Senators Mark Warner, a Democrat and John Thune, a Republican, final month proposed the Limit Act that might grant the Commerce Division new authority to overview, block, and tackle a variety of transactions involving overseas data and communications expertise that pose nationwide safety dangers.
“Our invoice is designed to modernize the president’s worldwide financial authorities for the digital period, put vital guardrails on presidential authority, give Congress the authority to overturn sure selections made by the president, and set up a risk-based course of to take care of foreign-adversary expertise,” Warner and Thune mentioned in a Wall Road Journal essay.
The White Home and 26 senators help the Limit Act that might apply to overseas applied sciences from China, Russia, North Korea, Iran, Venezuela and Cuba. Critics say the invoice is overbroad and hurts civil liberties of People together with the greater than 150 million U.S. TikTok customers.
The Republican Home Monetary Providers Committee tweeted final week that the Limit Act would make the Commerce Division “a dictator over commerce, sanctions, funding, cryptocurrency, and extra.”
The senators denied focusing on particular person customers or individuals utilizing a digital non-public community to entry TikTok.
“An intense, well-funded lobbying marketing campaign from the Chinese language firm has misrepresented our invoice in dangerous religion,” they wrote. “It isn’t laborious to determine why: There’s cash to be made by permitting TikTok to proceed its present operations within the U.S. and never a lot to be made by defending Americans from national-security threats.”
TikTok CEO Shou Zi Chew appeared earlier than Congress final month and confronted powerful questions on nationwide safety considerations over the ByteDance-owned app.
TikTok, which didn’t instantly remark Thursday, says it has spent greater than $1.5 billion on rigorous information safety efforts and rejects spying allegations.
Final week, Republican Senator Rand Paul blocked a bid to fast-track a separate invoice to ban TikTok launched by Senator Josh Hawley, who mentioned the Limit Act “doesn’t ban TikTok. It offers the president an entire bunch of recent authority.”

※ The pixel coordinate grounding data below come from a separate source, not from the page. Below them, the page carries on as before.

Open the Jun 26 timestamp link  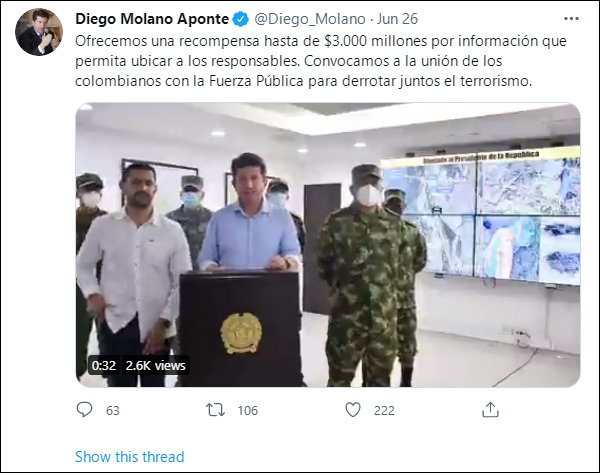coord(397,19)
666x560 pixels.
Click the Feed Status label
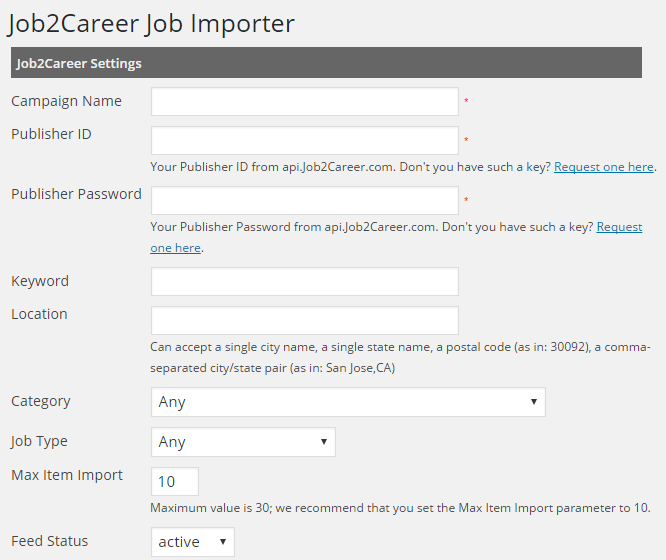[x=49, y=541]
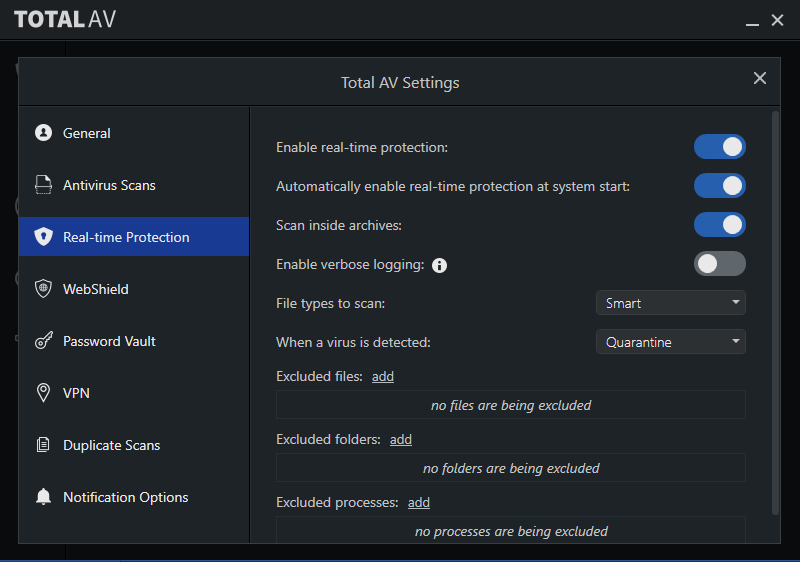Click the add link for Excluded folders
Screen dimensions: 800x562
[401, 440]
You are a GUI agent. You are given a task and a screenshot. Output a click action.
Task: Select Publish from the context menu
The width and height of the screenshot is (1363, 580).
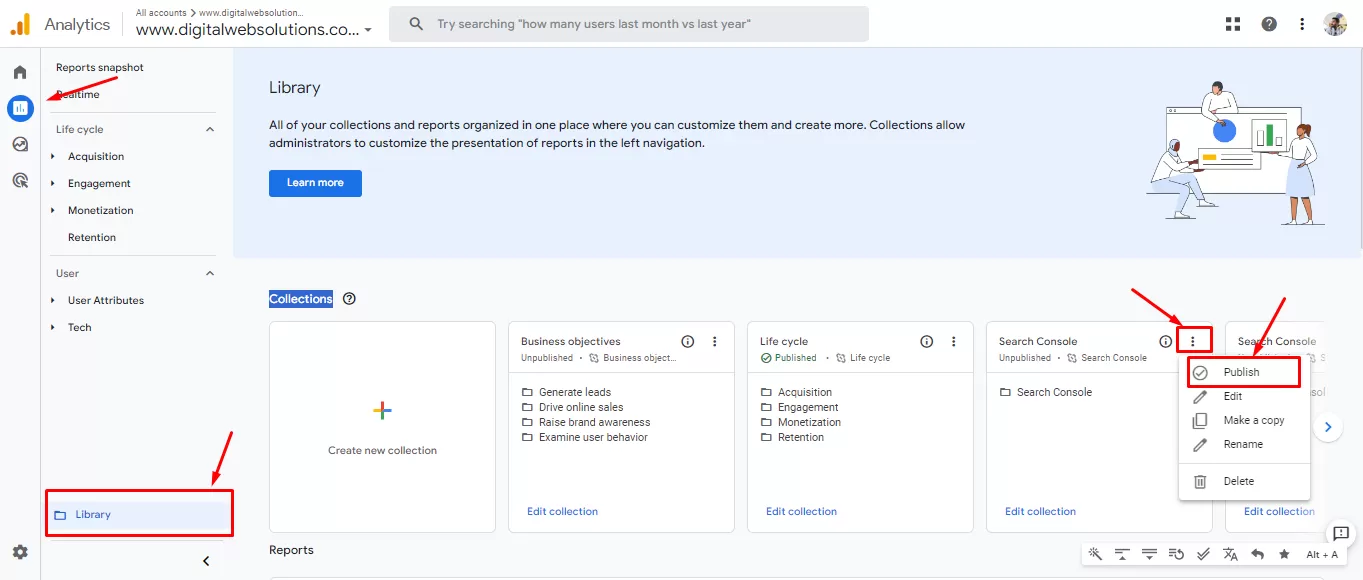click(x=1241, y=372)
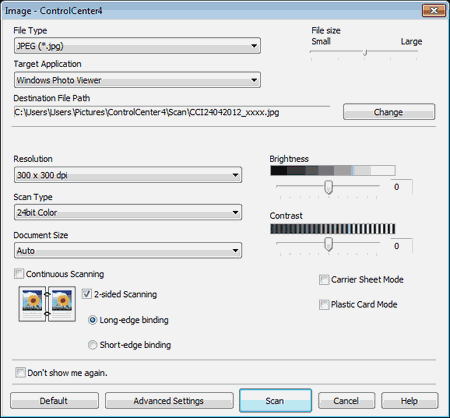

The Biden administration has demanded TikTok’s Chinese language homeowners divest their stakes or face a U.S. ban. Then President Donald Trump’s makes an attempt in 2020 to ban TikTok have been blocked by U.S. courts.
Democratic Consultant Cori Bush mentioned final week “Congress ought to move complete information privateness laws, reasonably than goal one firm for industry-wide considerations.”